The course of Plasmodium chabaudi chabaudi infections in interferon-gamma receptor deficient mice

Interferon-gamma receptor (IFN-gamma R) deficient mice parasitized with blood-stage Plasmodium chabaudi chabaudi were used to assess the anti-malarial activity of interferon-gamma (IFN-gamma). There was no significant difference in the parasitaemia between the two types of mice during the first peak of parasitaemia. However, IFN-gamma R deficient mice displayed an increased leucocytosis and a high mortality rate, whereas all of the wild type mice, developed a pronounced second parasitaemia peak, 9 to 11 days after the first one, with a parasitaemia of up to 65% associated with mortality.
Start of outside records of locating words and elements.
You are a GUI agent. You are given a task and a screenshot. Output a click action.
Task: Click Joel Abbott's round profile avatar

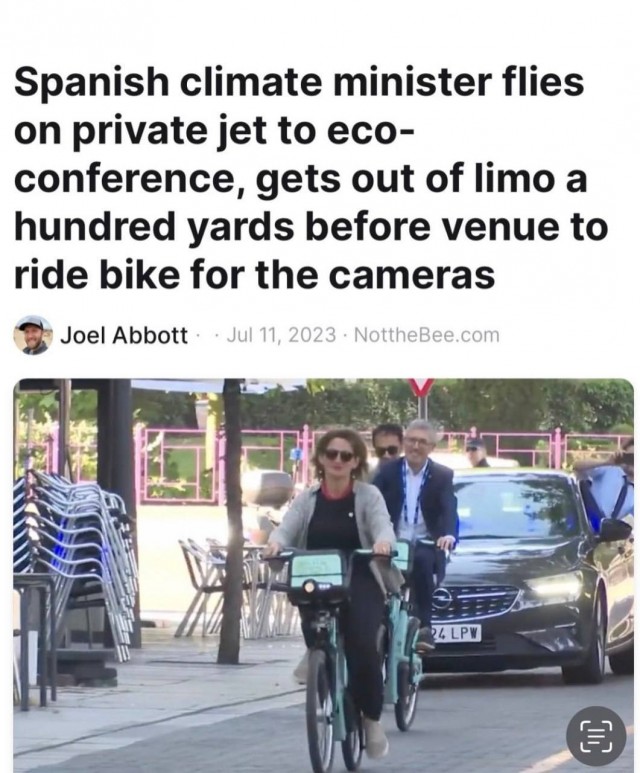tap(33, 335)
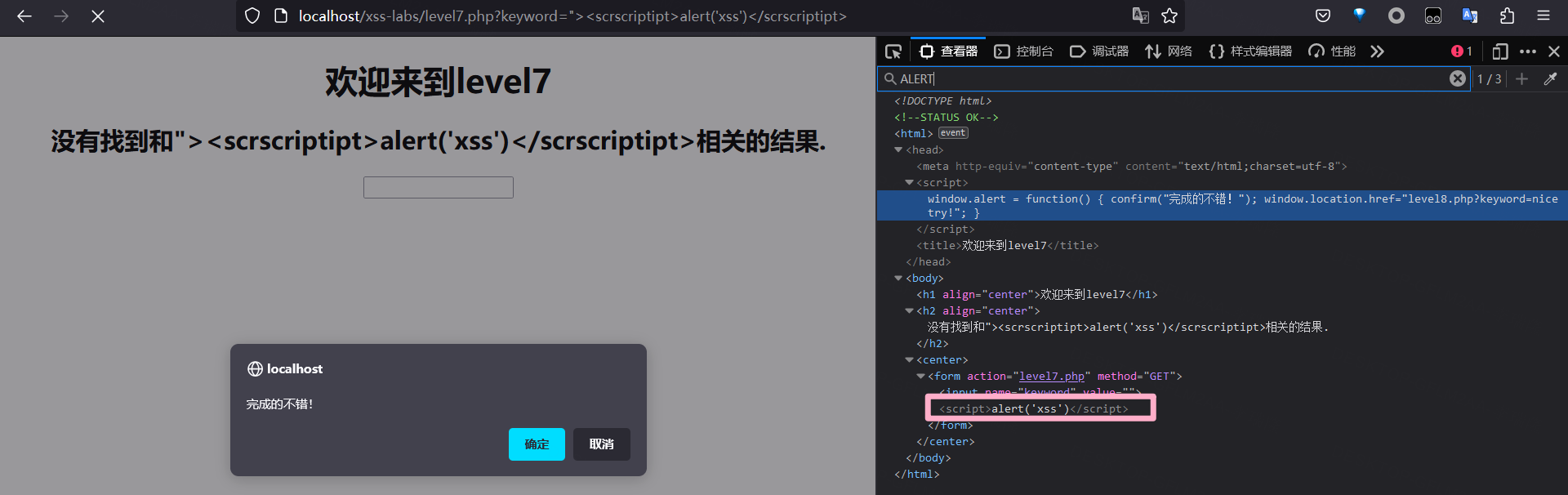The width and height of the screenshot is (1568, 495).
Task: Click the event badge beside html tag
Action: coord(952,133)
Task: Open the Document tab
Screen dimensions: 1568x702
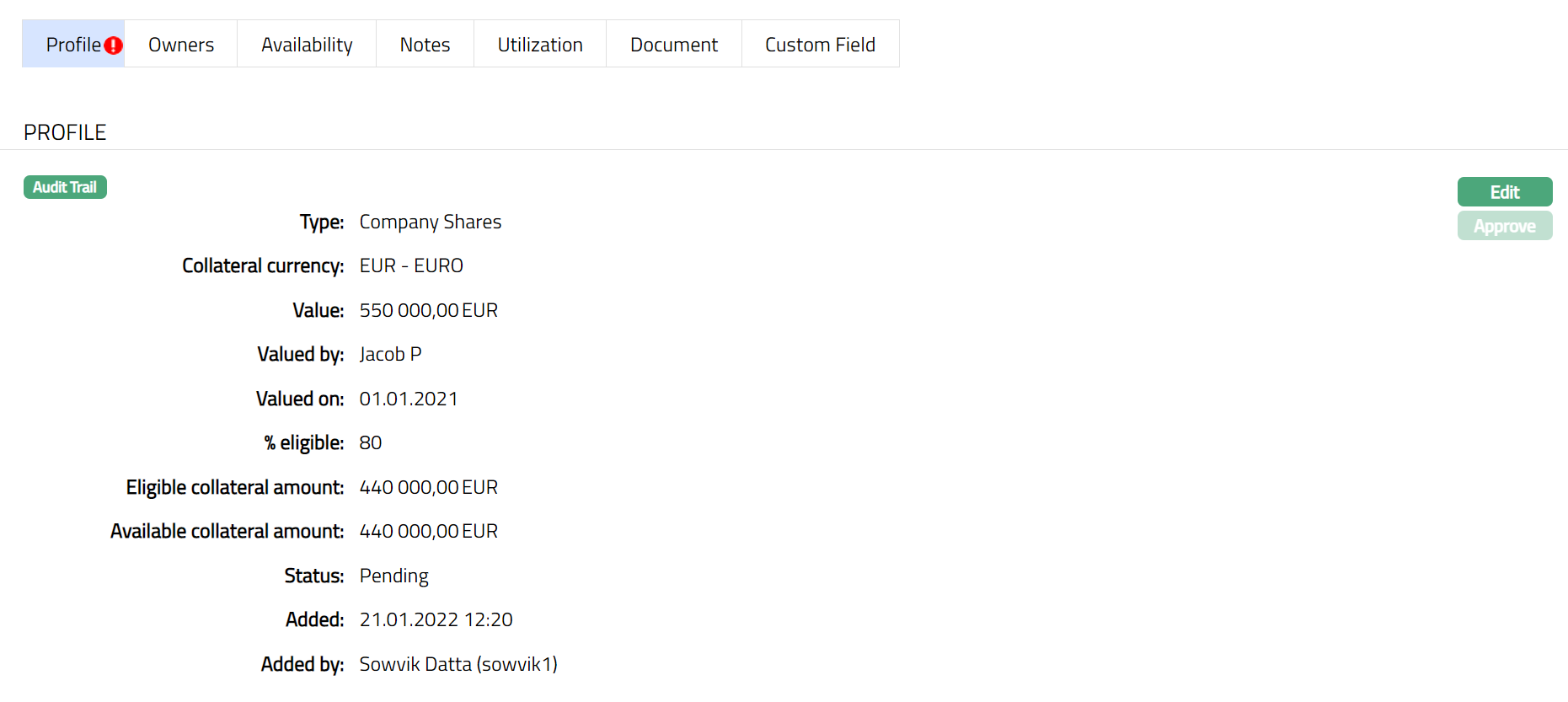Action: coord(674,45)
Furthermore, increased serum levels of nitric oxide (NO) were only found in wild type mice at the peak of parasitaemia, whereas it remained at background levels in IFN-gamma R deficient mice. Parasite-specific antibody production was not significantly different in IFN-gamma R deficient mice, as compared to wild type mice. In addition, both wild type and IFN-gamma R deficient mice were equally protected upon reinfection. These results indicate a delayed development of protective immunity and imply a crucial function for the IFN-gamma R in the control of blood stage malaria during the initial three weeks of infection.